Students in the Walden Project — a program serving students in grades 10 to 12, mostly from the Addison Northwest Supervisory Union — drag old chairs and van seats into a circle as others gather kindling for the fire. When everyone has settled down, Schlein begins the school day with a reading from Henry David Thoreau’s essay “Life without Principle.”
“I noticed one of my neighbors walking beside his team, which was slowly drawing a heavy hewn stone swung under the axle, surrounded by an atmosphere of industry — his day’s work begun — his brow commenced to sweat — a reproach to all sluggards and idlers,” Schlein reads. “And I thought, such is the labor which the American Congress exists to protect — honest, manly toil — honest as the day is long.”
As he reads, a young man wanders off to the woodpile to engage in some “manly toil” himself — chopping more wood to stoke the fire.

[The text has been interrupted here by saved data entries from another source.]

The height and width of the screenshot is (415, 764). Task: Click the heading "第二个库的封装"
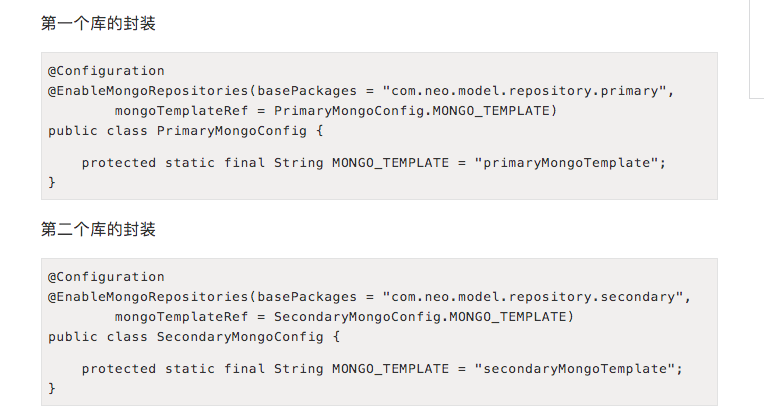coord(98,230)
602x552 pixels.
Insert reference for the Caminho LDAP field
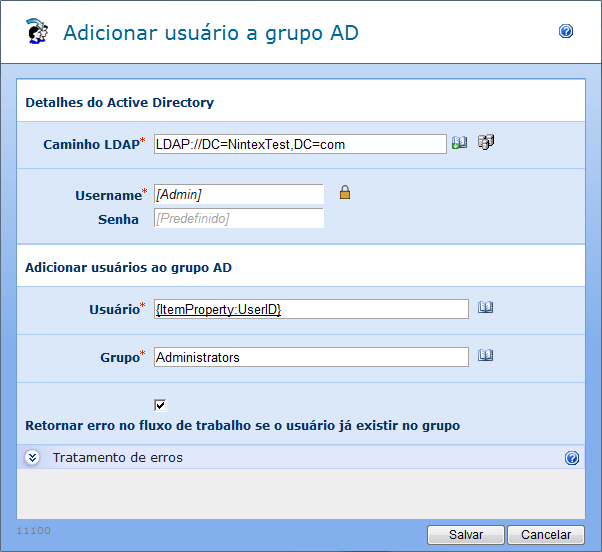[x=460, y=143]
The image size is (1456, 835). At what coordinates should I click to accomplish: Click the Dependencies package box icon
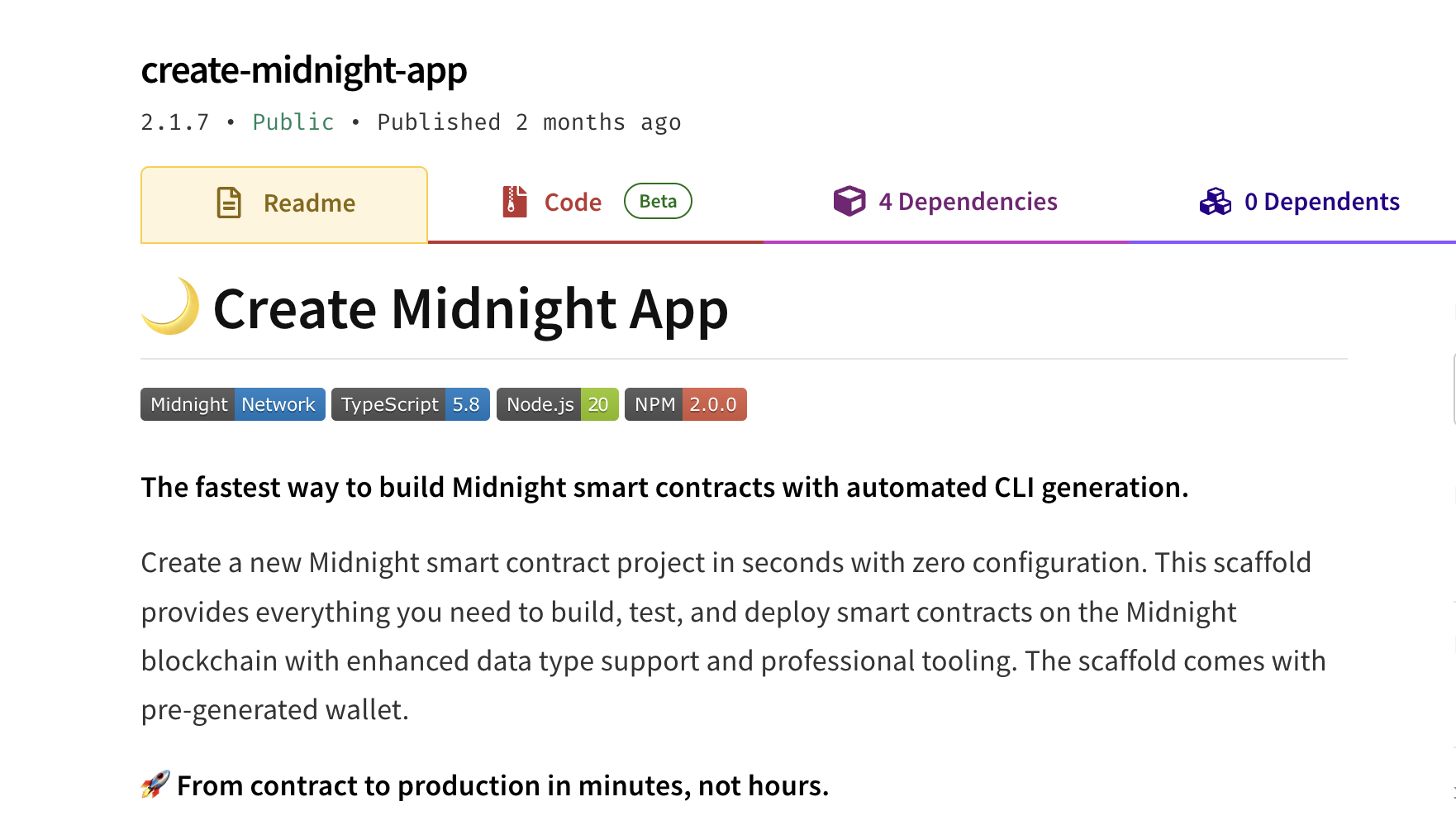pyautogui.click(x=849, y=200)
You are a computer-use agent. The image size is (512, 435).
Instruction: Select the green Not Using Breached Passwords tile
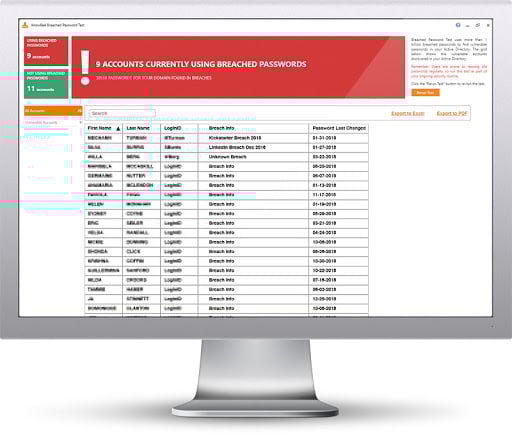click(46, 84)
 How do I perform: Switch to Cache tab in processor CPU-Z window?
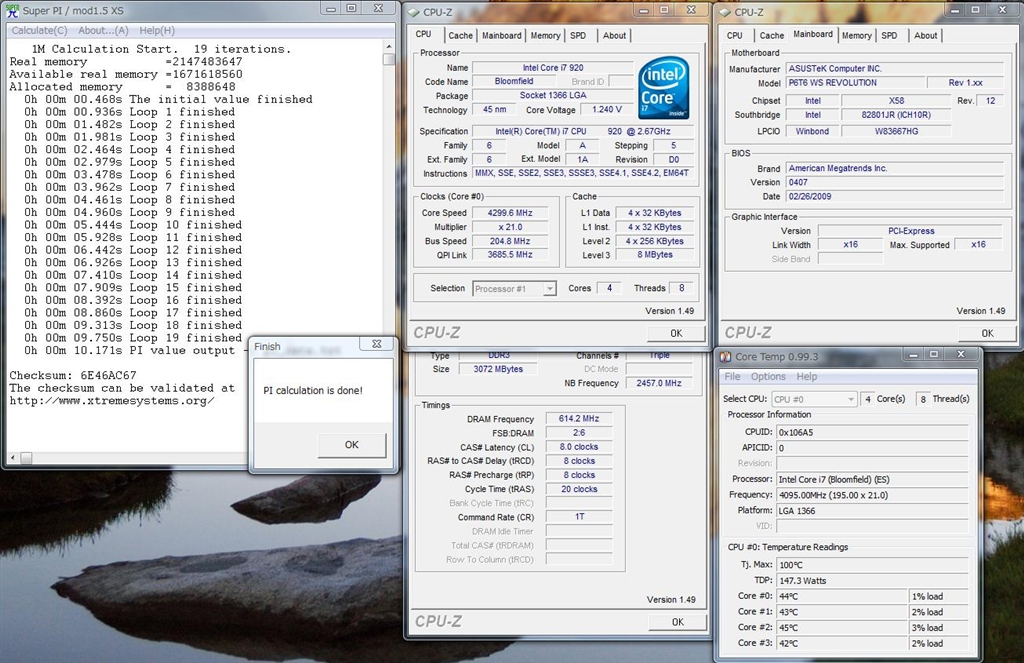point(460,35)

Founded in 2000by Vergennes Union High School teacher Schlein, the Walden Project is a public school program working in conjunction with VUHS with support from the Willowell Foundation. Modeled after Thoreau’s deliberate living project at Walden Pond, students come to these 260 acres to engage in discussions that, according to Schlein, “deepen their relationship to themselves, to others, and to the environment.”

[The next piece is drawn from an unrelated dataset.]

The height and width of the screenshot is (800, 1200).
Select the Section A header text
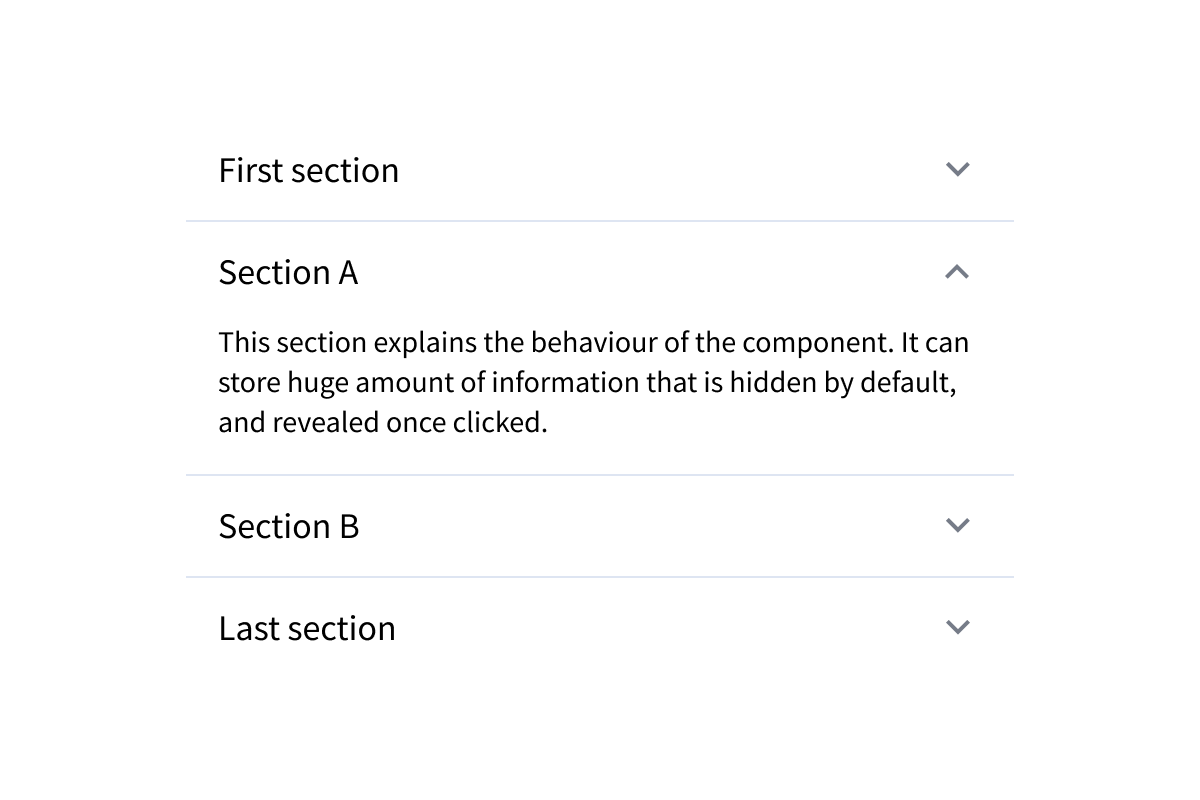click(x=288, y=271)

Following Schlein’s commanding reading, students offer their impressions freely. One young woman finds this reading a bit self-righteous.
“He’s just getting down on everyone in the system, when it isn’t that easy for everyone to drop out of society,” she observes.
When Schlein asks if Thoreau’s idea translates, 150 years later, fifteen heads nod in agreement around the circle.
I watch a young man cook a hunk of family-hunted venison in a cast-iron pan over the fire. It is no wonder to me that Thoreau’s lessons in self-sufficiency and “honest toil” resonate here in this beautiful frozen classroom.
Students share original poems and listen carefully and respectfully to each other. Discussion topics segue naturally from one to another, as Schlein is adept at revealing the interconnectedness of every subject. From local tragic events to national obesity to China’s economy and Chinese Premiere Hu Jintao’s visit to the U.S., no topic is untouchable in this morning’s conversation. While a free discussion ensues, Schlein certainly guides the dialogue with his own wisdom.
“Beware of making broad generalizations of cultures. You’re always missing something,” he says.
As my toes begin to numb, I am all the more awed by the circle of eager, engaged faces around the fire.
When prompted about their favorite aspect of the Walden Project, it seems as if Thoreau himself is speaking through these Carhartt-clad youth:
Choice. Flexibility. Community.
The opportunity to spend time outdoors.
Gathering around a fire with a bunch of awesome people.
Freedom and responsibility.
Like the famous 19th century disgruntled hermit, the students of the Walden Project have dared to explore alternate methods of learning; they do so here with a blend of curiosity, earnestness, and a sense of humor. One line from Schlein’s reading of “Life without Principle” declares this dedication to educational independence:
“I prefer to finish my education at a different school.”
One student has come all the way from New Jersey to enroll in the Walden Project.
Making my way back to the road through the snowy cedars I have to smile at the Christmas lights hanging in the trees, the satellite dish balanced atop the giant tent — Thoreau’s deliberate living with some witty panache.
The circle of engaged voices and the crackling fire fades into the woods behind me. As a discussion of Buddhist philosophy blends with the rhythmic fall of an axe through wood, I know I have witnessed something special.
Ellie Moore is an intern at the Independentthis month.